What will happen from rare breath

It is about Buteyko, asthma and yoga.

Normal breathing for humans is anywhere from 10 to 20 per minute.

A rare breath is called 4 - 10 per minute.

For the last 200 years, yogic breathing techniques have been in use, and in the last 60 years, many have been fond of slow breathing according to the Buteyko method. People like this, but there seems to be no harm.

In normal breathing, we tighten the respiratory muscles, and the lungs are filled with air. This is a breath. Then we relax the muscles, and the lungs themselves passively exhale.

If by an effort of will to strain the diaphragm, inflating the abdomen, then you can breathe less frequently. That is, if you want to learn to breathe less often, then breathe with your belly.

And I repeat once again, when a person sticks out his stomach forward, then he inhales not with the abdominal press, but with the diaphragm.

The diaphragm is a kind of muscle dome inside our body, between the chest and abdomen. With the tension of the diaphragm, this dome descends, air is blown into the lungs, and the stomach bulges forward. That is, pushing the stomach forward, we do not strain the press, but the diaphragm, which is not visible from the outside.

Usually, if we try to breathe too rarely, the level of carbon dioxide in our blood rises. This is picked up by special sensors in our head, and the brain makes us breathe more often. With practice, you can slightly change the calibration of the sensors and breathe less frequently.

Dead space

If we breathe too often, then a significant part of the air in our lungs will simply sway in place without any benefit. If you breathe less often, then this meaningless dead space decreases, the lungs expand better, and the efficiency of breathing increases.

Heart and blood pressure

With deep diaphragmatic breathing, more venous blood is pumped to the heart.

The fact is that the heart is screwed to the diaphragm, and if the diaphragm is raised and lowered vigorously, this adds power to the heart.

As we inhale, our lungs pump more blood into the chest, and our heart needs to pump out this blood quickly. Therefore, on inhalation, the pulse is more frequent, and on exhalation, less often. Because of this, sinus arrhythmias, that is, fluctuations in the heart rate associated with breathing, are often obtained on the cardiogram.

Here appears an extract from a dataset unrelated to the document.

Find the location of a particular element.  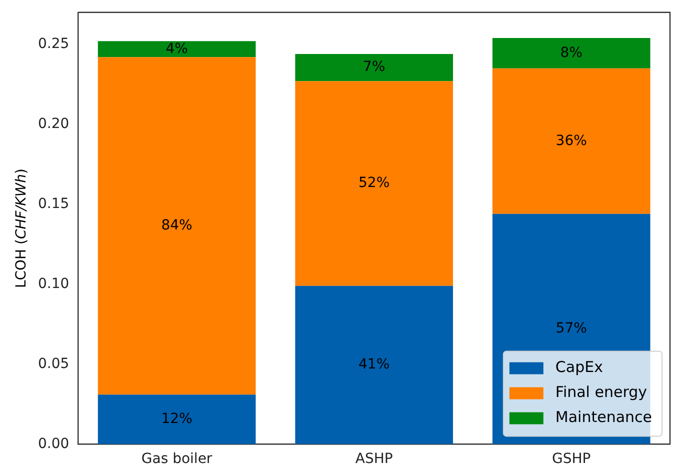

annotation: 52% is located at coordinates (374, 184).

All of these miraculous changes in our body are best seen at a respiration rate of about 6 per minute.

Vagus

This is the vagus nerve. It regulates our internal organs in a calm state. It slows down the heart, soothes the nerves and all that.

If you regularly practice slow diaphragmatic breathing for three months, then the tone of the vagus nerve increases.

All meditations and yoga with slow or strange breathing affect our body just through the vagus.

It is believed that sinus respiratory arrhythmia is associated precisely with the action of the vagus nerve on the heart.

What is the use of this

Well, it looks like if you breathe 6-10 times a minute, then there will be no harm to the body. There will probably not be much benefit either.

Buteyko is remembered more often with his asthma treatment. While it was all kept on pure enthusiasm, it seemed to everyone that there was some benefit.

Even ten years ago, the Buteyko technique was actively used all over the world. Many swore that asthma was subsiding, asthmatics were using less medication, and so on.

Then they began to say that asthmatics feel better, but somehow objectively spirometry or some other instrument fails to reveal any improvement.

In addition, it was somehow not possible to theoretically substantiate a cure for inflammation in the bronchi by slow breathing.

Well, as they say, there are no miracles in the world. Somewhere in 2019, the attitude towards the Buteyko method changed. Scientific studies have shown that asthmatics do not refuse medications. Pragmatic Western doctors realized that if the technique does not bring economic benefits, then something is wrong with it. Therefore, the technique was deleted.

I do not know what the trick is, but it seems that the Buteyko technique rather calms asthmatics, and they complain less often. Slow breathing does not affect asthma itself.

But again, if you really want to, then usually there is no harm from breathing with a frequency of 6-10 per minute. So have fun.

But please don't give up your medications. Otherwise, instead of bronchial asthma, you will have irreversible COPD.